Field Trips

Below are a list of the historic sites and libraries participants will visit during their week-long workshop in Philadelphia.

 
HISTORIC AND CULTURAL SITES:

National Constitution Center, America’s most interactive history museum, is located two blocks from the Liberty Bell on Independence Mall and is the only museum devoted to the U.S. Constitution and to understanding the interpretation and re-interpretation behind “We the People.” http://www.constitutioncenter.org

Walking tour of historic Philadelphia led by Poor Richard's Walking Tours, an educational organization staffed by University of Pennsylvania graduate students.

▸ **DATASET CONTENT**
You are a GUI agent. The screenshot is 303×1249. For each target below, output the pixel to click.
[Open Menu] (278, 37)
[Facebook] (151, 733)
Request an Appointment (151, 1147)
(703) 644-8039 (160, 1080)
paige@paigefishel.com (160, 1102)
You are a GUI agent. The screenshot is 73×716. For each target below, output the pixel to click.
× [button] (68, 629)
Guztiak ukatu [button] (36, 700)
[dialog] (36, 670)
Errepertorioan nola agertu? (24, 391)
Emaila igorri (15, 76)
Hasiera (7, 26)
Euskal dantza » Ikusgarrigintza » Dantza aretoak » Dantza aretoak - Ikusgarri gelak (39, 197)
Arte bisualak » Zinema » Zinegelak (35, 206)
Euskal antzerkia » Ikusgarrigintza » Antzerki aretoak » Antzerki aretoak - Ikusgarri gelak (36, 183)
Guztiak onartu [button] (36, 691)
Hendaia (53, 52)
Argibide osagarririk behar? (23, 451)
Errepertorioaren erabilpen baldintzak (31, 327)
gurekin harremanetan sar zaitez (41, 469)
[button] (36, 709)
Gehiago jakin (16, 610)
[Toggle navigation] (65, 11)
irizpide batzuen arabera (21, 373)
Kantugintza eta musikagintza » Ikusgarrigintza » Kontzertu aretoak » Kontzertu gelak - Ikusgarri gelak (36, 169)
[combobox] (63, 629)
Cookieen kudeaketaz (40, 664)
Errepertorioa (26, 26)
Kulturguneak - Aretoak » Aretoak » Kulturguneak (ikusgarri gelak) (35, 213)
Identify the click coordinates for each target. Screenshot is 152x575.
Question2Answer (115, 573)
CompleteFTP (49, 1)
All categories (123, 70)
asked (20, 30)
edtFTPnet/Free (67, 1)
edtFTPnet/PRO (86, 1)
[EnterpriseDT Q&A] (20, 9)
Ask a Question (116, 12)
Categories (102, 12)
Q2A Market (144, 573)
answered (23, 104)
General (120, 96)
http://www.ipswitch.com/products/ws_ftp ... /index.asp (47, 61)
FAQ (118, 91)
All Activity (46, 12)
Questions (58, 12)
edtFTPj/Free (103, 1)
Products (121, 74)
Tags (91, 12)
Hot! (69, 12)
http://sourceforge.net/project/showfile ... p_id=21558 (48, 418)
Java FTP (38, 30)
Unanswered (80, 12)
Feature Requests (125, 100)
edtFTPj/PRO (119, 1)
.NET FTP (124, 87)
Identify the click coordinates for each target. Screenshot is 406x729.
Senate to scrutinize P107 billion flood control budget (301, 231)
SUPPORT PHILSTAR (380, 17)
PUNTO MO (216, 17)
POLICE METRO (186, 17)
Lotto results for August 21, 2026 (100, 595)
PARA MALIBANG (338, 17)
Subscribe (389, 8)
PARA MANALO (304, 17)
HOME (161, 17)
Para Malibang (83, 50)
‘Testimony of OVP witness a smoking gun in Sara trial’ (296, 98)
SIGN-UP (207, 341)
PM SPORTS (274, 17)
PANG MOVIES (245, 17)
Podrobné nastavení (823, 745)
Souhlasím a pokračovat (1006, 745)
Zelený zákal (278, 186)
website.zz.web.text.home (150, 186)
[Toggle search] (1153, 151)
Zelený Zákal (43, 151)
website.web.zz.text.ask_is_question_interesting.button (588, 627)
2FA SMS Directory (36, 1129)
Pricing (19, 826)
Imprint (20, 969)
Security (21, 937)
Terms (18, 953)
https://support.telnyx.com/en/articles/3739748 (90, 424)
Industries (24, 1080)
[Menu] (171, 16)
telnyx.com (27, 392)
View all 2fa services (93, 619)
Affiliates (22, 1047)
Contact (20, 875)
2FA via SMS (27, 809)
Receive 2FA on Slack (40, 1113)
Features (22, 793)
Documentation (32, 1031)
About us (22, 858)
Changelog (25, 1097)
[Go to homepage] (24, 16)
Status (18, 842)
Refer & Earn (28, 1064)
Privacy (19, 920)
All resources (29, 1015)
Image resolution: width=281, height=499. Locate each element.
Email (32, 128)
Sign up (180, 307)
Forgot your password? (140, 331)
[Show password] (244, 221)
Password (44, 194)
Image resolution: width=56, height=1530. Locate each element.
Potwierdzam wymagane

▸ **DIRECTIVES**
1. List every organization or institution named on the field trips page.
2. Extract the passage of the field trips page from "Walking tour of" to "Pennsylvania graduate students.".
The records are drawn from a separate source.

▸ **SOLVED PROBLEMS**
1.
National Constitution Center
Poor Richard's Walking Tours
University of Pennsylvania

2.
Walking tour of historic Philadelphia led by Poor Richard's Walking Tours, an educational organization staffed by University of Pennsylvania graduate students.